## Consigne
Selon le texte, quelle part du produit de la gabelle sera remplacée après sa suppression ?

Mais voici un autre calcul. J'ai supposé que la nation entière payeroit une somme égale d'im-, pôts. Eh bien il me paroît certain que quand même la nation en général payeroit une plus forte somme, nous autres habitans de la campagne, nous en payerons une moindre. Car d'abord ce que nous coûtoient la dîme, les droits de chasse et de colombier, les péages, les bannalités et ceux des droits féodaux qu'on a supprimés sans rachat, tout cela nous reste en pur bénéfice. Ensuite on fait contribuer les privilégiés, on charge ces habitans des villes, qui ayant leur fortune en papier, trouvoient moyen de se soustraire aux impôts et comme tous ces gens acquitteront une grande partie des taxes, les nôtres doivent diminuer d'autant. Il faut bien aussi compter pour beaucoup la suppression de la gabelle, la moitié seule de son produit sera remplacée. Nous y gagnerons encore les frais énormes qu'elle coûtoit par la difficulté de la percevoir. Nous y gagnons l'affranchissement des gênes et des vexations qu'elle entraînoit. Nous y gagnons la facilité d'élever des bestiaux, et les engrais que ces bestiaux nous donneront. La gabelle supprimée est pour nous une charge de moins et un revenu de plus.

Ces raisonnemens sont simples. Mais en voici qui demandent plus d'attention suivez-moi et voyons si je saurai vous dire en une heure ce qu'il m'a fallu une semaine pour trouver. Il s'agit des facilités qu'un meilleur gouvernement nous donnera pour payer l'impôt.

## Section des données
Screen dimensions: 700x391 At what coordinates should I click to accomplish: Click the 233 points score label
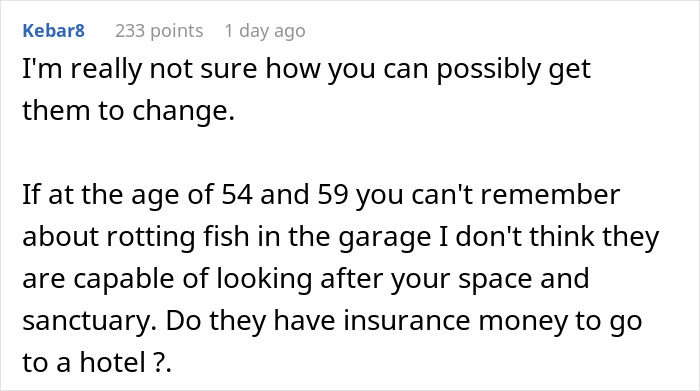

## Solution
Seule la moitié de son produit sera remplacée.